Faces - The Magazine of People, Places and Cultures for KidsOctober 2019
It all starts with the harvesting of cacao beans. Cacao trees typically grow in areas just north or south of the equator, such as West Africa, Mexico, Indonesia, or South America. Being tropical trees, they love high humidity, plenty of rainfall, and a shady spot to grow. In fact, cacao trees are often grown in the shade of mango, banana, papaya, or rubber trees. New cacao trees take about five years to grow their first fruits—large pods with thick skin that can be red, yellow, or orange. The pods grow on the trunks of the trees and must be harvested with a large knife.
Harvests take place twice a year, from November to January and May to July. The pods are cut open to remove the beans, which are surrounded by white, fruity mucilage. This pulp is described as tasting like a lemon-flavored mango, or lychee. The beans and pulp are placed in special wooden boxes to ferment up to week. Later, to stop the process of fermentation, the beans are dried, oftentimes on the ground in the sun.

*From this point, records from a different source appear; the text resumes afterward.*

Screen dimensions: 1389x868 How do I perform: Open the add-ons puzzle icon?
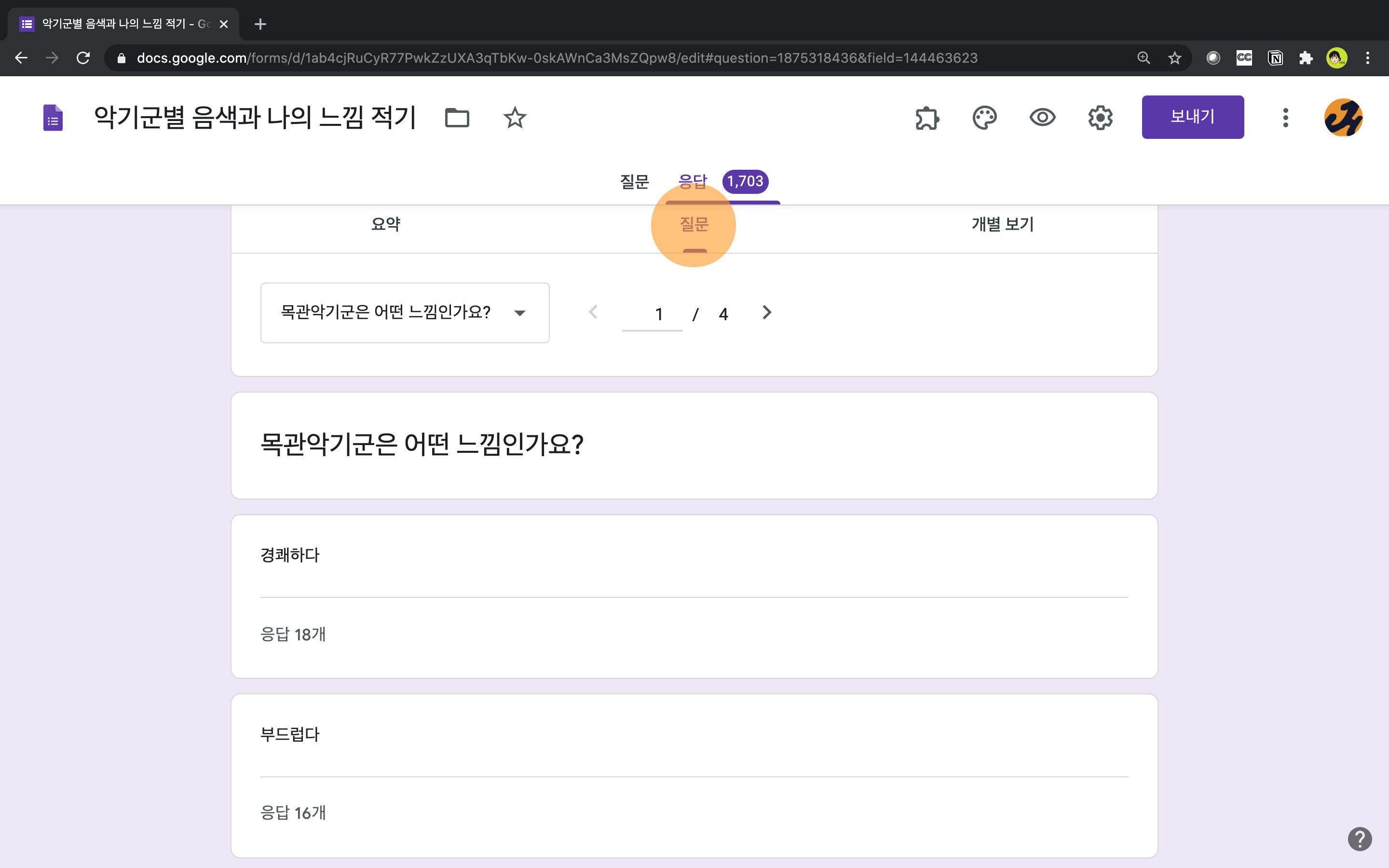927,118
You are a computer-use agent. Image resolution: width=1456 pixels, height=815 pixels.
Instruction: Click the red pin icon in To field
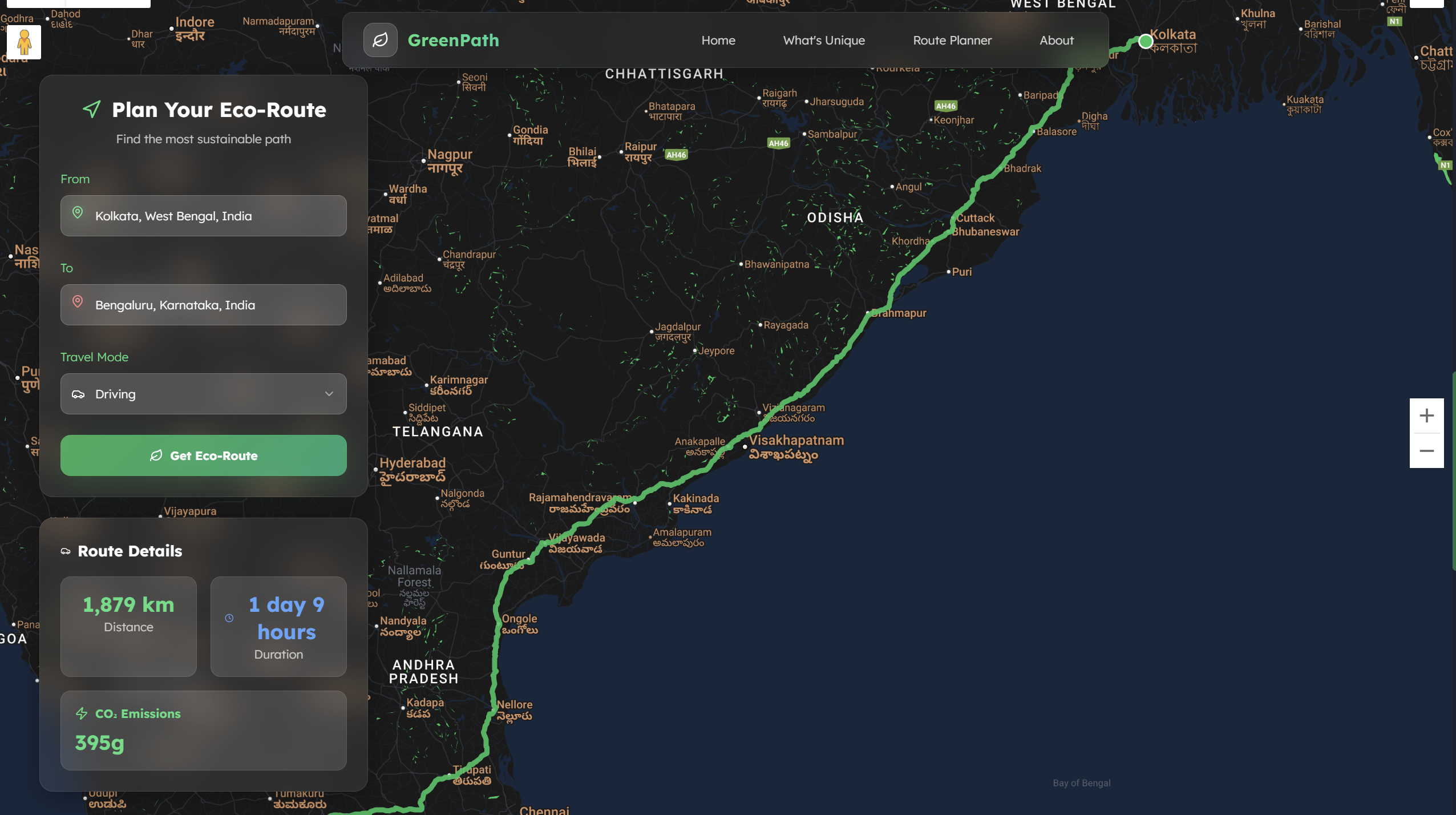coord(78,302)
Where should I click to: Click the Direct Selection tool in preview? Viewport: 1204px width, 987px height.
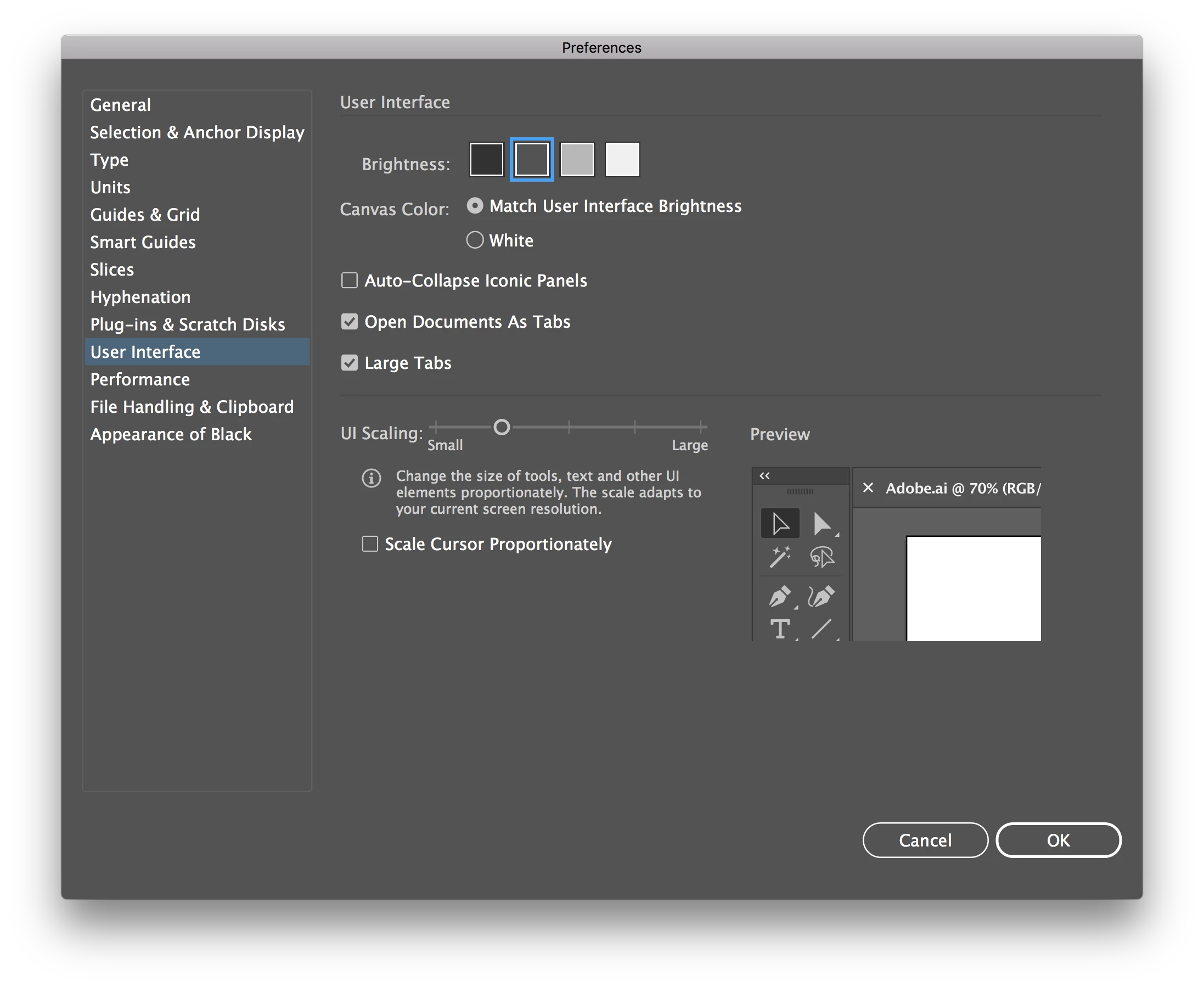tap(822, 524)
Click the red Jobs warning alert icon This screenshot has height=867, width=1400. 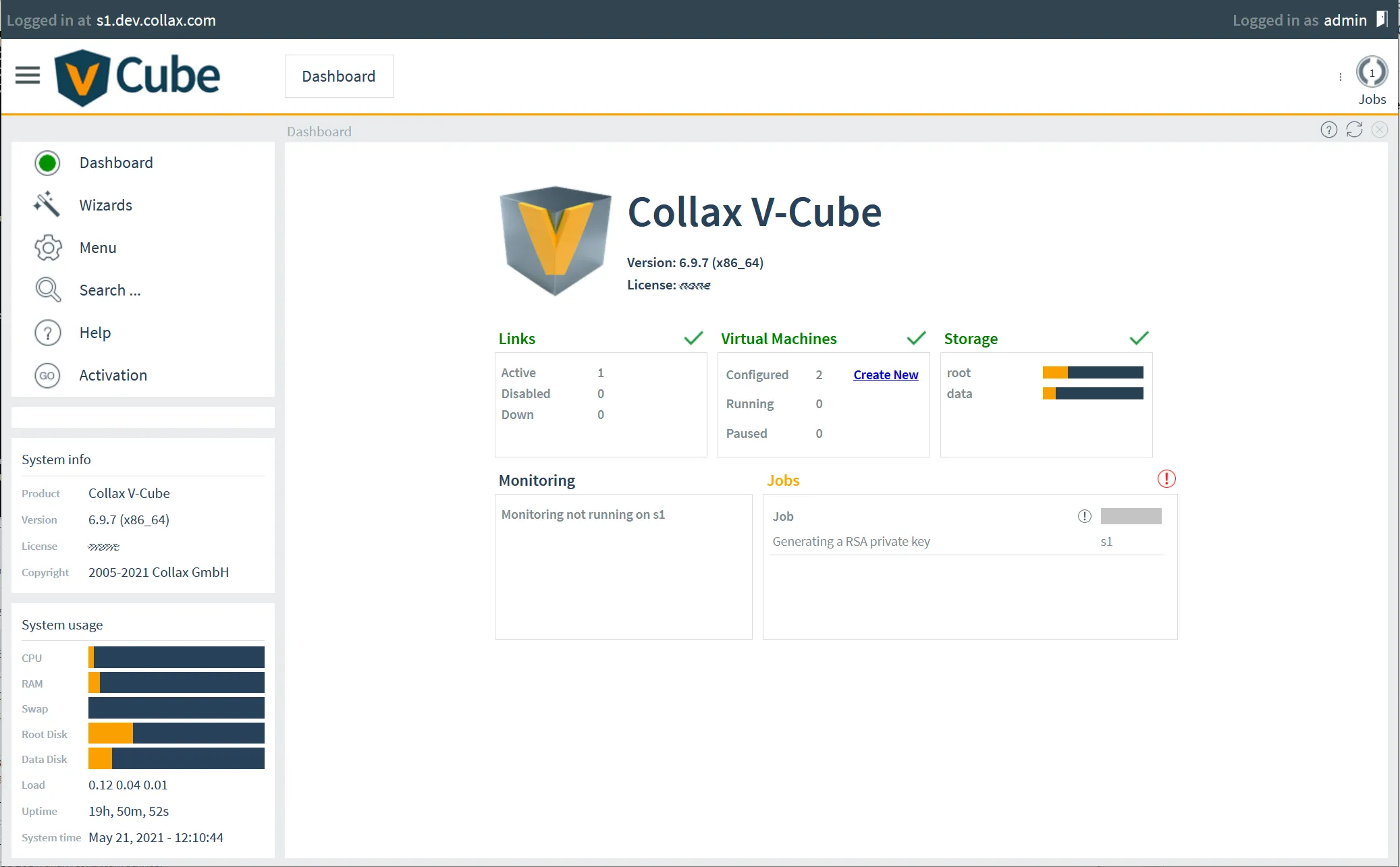(x=1166, y=478)
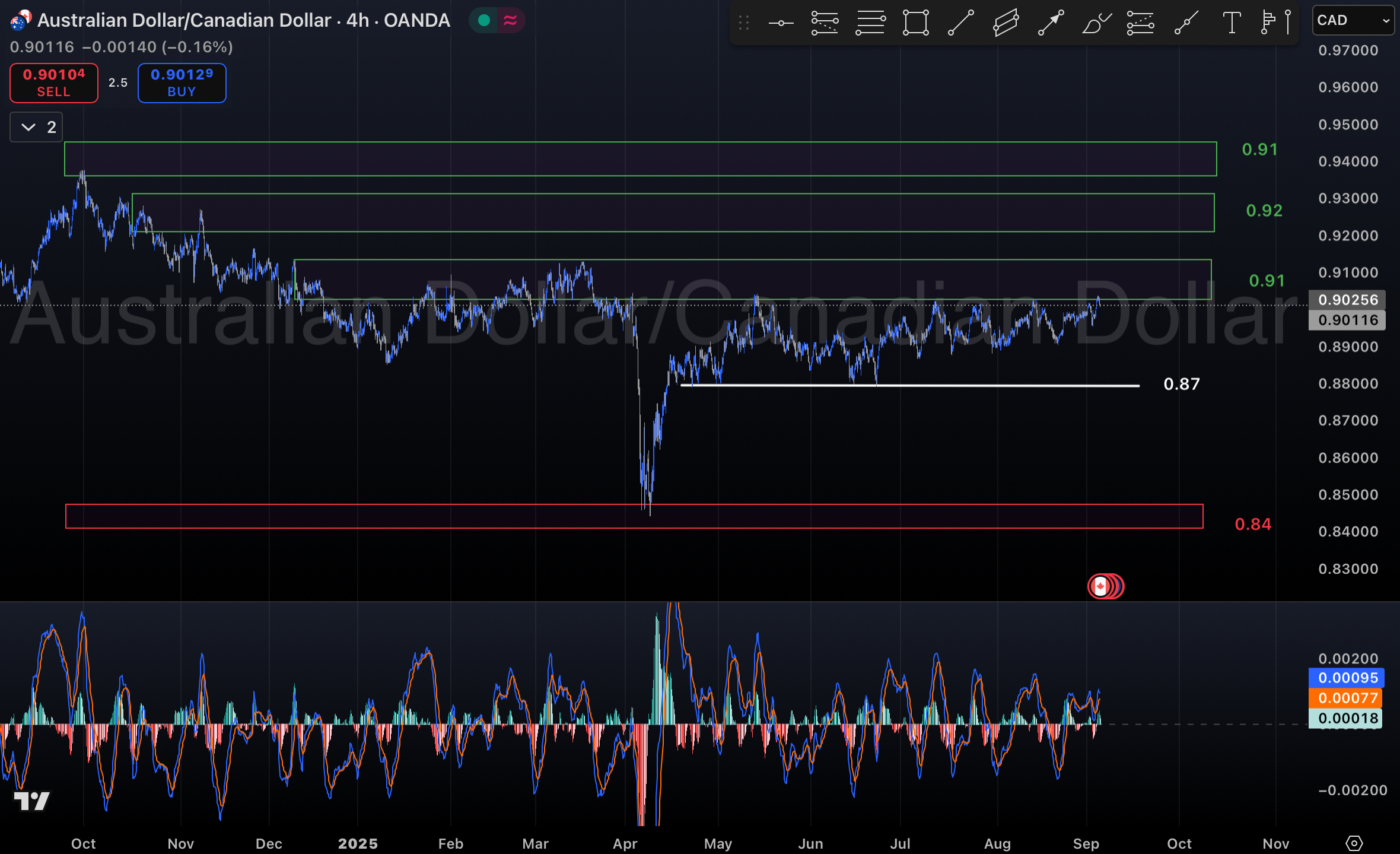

Next, the beans must be cleaned and prepared for transportation. All sorts of things can be found in the beans—from sticks and pebbles to wire and rope. These items are removed by hand or with the use of sieves, vacuums, or magnets. After foreign materials have been removed, beans are ready to make the journey to a chocolate-making facility. Oftentimes, they are destined for another country—or continent—such as North America or Europe.